There is a great variety in shape and size of the labia minora (inner labia). It is completely normal that they protrude outside the outer labia, that their colour is pink, red, purple, brown or blackish, or that one is larger than the other. Some ladies have labia minora that end in the base of the clitoris only. In some, there is a second skin fold that continues into the clitoral hood. There may be a third fold that extends further forward than the clitoral hood.
Markedly protruding inner labia may be a bit more prone to irritation, but surgical correction is most often requested for aesthetic reasons.Young women are advisded seek information on what is "normal" and not hastily request labial reduction, perhaps out of unwarranted shame. Nevertheless, there is no objective reason to set different standards for labia minora correction than for other aesthetic operations for well-informed, adult women.
The most commonly requested shape is for the inner labia to be small and not or only slightly protrude outside the labia majora. On the posterior side they may end into a minimal ridge. Ideally, the clitoral hood is proportionally small. This combines best with labia majora that have a full appearance.

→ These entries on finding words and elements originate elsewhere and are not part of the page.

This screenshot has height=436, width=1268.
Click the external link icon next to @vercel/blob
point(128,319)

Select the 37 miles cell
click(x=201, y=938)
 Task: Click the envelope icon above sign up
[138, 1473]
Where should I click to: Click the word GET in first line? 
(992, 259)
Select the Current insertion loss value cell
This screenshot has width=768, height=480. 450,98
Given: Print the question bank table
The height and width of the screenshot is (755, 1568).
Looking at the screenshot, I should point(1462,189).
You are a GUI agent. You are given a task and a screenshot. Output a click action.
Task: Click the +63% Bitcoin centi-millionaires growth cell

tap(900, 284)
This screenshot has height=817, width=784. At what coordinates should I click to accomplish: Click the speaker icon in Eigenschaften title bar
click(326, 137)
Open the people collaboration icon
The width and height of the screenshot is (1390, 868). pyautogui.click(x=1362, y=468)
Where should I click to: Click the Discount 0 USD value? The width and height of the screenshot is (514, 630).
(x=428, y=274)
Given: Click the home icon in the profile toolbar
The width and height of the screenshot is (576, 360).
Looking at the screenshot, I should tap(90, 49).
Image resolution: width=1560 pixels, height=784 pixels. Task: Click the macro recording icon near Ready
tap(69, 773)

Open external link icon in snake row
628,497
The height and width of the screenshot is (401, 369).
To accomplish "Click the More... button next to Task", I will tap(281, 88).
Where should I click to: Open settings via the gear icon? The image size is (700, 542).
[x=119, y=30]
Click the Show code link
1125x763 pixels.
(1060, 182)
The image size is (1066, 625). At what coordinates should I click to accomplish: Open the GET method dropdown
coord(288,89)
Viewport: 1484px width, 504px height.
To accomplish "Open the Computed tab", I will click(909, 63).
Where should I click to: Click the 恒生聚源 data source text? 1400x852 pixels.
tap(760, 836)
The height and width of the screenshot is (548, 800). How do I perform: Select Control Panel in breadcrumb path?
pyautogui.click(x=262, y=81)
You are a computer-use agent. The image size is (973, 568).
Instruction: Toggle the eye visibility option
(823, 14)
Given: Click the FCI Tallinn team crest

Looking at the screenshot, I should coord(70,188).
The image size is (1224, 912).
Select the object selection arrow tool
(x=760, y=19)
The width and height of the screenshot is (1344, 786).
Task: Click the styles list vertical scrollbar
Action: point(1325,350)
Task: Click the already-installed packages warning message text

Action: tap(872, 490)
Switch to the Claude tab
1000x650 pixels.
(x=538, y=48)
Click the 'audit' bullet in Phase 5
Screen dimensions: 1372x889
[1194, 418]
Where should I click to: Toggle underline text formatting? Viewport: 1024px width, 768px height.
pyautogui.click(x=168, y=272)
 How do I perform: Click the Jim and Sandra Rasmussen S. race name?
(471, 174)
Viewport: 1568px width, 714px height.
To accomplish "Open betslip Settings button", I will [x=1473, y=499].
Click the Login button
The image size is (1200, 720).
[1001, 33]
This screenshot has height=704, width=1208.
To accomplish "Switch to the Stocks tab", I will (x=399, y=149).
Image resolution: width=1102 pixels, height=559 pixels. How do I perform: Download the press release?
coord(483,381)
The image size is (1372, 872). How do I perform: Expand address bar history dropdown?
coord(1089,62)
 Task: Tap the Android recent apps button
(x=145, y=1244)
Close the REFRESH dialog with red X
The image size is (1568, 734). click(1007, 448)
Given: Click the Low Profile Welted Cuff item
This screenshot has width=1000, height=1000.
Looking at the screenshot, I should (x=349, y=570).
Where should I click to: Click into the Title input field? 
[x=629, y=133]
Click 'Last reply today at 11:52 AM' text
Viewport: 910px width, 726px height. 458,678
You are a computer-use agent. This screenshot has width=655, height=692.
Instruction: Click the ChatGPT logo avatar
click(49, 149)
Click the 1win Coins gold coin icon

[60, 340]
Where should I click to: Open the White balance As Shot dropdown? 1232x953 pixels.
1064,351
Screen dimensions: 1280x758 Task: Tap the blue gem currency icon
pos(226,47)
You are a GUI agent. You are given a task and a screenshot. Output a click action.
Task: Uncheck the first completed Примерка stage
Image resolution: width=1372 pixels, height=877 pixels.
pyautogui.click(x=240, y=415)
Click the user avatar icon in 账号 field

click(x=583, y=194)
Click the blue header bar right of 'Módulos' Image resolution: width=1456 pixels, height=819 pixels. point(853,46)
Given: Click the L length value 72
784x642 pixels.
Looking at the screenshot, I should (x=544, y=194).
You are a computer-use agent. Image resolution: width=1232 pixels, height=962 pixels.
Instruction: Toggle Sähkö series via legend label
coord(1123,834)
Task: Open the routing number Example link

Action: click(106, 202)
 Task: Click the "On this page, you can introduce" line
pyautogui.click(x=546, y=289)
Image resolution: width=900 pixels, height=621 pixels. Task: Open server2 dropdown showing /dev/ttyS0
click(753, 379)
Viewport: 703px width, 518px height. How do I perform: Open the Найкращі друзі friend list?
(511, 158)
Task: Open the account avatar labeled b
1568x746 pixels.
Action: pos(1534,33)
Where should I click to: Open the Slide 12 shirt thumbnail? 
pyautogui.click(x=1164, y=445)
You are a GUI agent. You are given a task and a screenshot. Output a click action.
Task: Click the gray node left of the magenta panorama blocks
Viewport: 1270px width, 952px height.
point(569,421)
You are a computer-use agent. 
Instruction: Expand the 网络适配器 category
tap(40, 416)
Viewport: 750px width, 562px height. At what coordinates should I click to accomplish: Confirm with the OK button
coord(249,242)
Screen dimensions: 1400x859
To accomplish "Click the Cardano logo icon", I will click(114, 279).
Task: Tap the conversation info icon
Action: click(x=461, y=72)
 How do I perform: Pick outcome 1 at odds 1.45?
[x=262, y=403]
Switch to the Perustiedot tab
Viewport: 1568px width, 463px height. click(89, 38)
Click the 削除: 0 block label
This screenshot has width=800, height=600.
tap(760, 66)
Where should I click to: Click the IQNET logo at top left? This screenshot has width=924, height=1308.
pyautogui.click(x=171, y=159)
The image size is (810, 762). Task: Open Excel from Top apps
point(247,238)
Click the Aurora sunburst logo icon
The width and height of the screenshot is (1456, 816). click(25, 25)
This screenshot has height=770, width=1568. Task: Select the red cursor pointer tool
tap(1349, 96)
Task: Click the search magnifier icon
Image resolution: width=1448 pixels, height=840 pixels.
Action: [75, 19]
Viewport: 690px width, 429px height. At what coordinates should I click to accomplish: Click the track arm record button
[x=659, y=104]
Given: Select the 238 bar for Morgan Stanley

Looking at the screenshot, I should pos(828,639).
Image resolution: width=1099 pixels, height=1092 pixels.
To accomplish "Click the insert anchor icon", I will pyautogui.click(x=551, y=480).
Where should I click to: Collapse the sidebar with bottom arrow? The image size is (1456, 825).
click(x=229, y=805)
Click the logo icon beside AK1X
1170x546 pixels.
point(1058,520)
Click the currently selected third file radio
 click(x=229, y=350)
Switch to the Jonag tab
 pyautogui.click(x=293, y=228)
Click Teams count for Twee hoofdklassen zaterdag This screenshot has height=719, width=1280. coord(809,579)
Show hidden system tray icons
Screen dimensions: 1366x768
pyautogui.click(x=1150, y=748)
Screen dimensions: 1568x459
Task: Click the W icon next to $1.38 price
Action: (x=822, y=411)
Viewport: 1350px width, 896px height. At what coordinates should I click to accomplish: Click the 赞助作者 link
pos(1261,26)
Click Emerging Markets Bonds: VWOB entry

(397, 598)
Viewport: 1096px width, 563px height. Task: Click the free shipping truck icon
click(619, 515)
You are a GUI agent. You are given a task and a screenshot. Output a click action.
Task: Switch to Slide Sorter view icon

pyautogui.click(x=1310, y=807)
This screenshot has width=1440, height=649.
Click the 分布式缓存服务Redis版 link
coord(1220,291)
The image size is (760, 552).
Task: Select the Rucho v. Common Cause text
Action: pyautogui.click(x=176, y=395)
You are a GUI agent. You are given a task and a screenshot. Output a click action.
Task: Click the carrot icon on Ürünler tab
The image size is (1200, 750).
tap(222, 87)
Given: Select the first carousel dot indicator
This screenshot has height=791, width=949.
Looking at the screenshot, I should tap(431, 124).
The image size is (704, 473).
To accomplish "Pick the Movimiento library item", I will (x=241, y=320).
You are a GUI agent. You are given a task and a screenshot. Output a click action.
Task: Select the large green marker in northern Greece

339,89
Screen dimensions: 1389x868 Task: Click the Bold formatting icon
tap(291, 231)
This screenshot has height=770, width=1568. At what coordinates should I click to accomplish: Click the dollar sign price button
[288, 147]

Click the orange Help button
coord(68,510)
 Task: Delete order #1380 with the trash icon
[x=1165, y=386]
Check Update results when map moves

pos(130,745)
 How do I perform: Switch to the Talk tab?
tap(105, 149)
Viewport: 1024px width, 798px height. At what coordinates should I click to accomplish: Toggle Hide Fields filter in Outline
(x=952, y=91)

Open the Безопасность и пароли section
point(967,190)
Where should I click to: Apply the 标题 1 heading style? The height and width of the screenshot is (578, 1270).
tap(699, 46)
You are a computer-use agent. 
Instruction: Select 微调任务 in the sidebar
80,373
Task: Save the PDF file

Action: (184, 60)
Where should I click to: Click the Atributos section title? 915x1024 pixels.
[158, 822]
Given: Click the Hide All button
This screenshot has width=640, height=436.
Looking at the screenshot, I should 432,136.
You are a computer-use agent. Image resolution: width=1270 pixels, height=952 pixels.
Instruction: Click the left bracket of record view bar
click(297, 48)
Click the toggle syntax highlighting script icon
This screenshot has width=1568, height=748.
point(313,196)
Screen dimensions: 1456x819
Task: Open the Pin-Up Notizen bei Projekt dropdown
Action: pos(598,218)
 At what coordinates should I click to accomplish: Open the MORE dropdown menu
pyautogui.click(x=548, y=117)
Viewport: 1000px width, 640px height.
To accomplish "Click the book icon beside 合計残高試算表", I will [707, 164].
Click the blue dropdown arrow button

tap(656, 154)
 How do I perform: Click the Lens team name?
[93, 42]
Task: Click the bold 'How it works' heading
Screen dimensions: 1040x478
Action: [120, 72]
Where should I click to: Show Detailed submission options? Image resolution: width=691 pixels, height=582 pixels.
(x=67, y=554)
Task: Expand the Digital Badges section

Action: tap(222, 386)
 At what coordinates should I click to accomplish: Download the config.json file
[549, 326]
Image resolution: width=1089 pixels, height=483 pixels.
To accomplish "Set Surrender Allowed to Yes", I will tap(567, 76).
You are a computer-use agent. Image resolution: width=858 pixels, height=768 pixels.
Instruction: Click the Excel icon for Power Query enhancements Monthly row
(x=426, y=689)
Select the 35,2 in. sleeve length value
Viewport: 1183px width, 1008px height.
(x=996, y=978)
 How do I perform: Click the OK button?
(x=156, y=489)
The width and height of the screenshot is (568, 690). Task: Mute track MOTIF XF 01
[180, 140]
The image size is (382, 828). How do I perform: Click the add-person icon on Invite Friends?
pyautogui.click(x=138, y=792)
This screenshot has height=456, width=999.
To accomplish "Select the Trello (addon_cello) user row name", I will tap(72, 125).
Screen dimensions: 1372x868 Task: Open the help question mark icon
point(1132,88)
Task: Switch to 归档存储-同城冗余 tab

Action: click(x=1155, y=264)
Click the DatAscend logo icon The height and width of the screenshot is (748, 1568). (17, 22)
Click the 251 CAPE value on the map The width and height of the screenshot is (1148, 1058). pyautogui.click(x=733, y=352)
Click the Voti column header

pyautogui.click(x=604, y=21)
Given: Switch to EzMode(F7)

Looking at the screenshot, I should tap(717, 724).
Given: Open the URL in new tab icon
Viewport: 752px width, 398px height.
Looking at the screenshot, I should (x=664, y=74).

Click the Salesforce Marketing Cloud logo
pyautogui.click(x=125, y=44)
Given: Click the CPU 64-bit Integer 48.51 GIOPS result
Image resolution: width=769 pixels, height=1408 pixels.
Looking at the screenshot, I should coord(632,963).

The operation requires general anaesthesia or anaesthesia to the lower half of the body (epidural), in a hospital day care setting (no overnight stay).
The thin border of the labia minora is preserved as much as possible.
The absorbable sutures separate spontaneously or they can be removed after about ten days. Some tenderness may persist for a few days to a few weeks. The scar will harden over the first three to six weeks, to get softer again over the course of several months. Sexual intercourse can be resumed after four to six weeks.
Like with any operation complications can never be excluded completely. Infection, hemorrhage or wound dehiscence (separation of wound margins) necessitate further treatment and may lead to an undiserable appearance.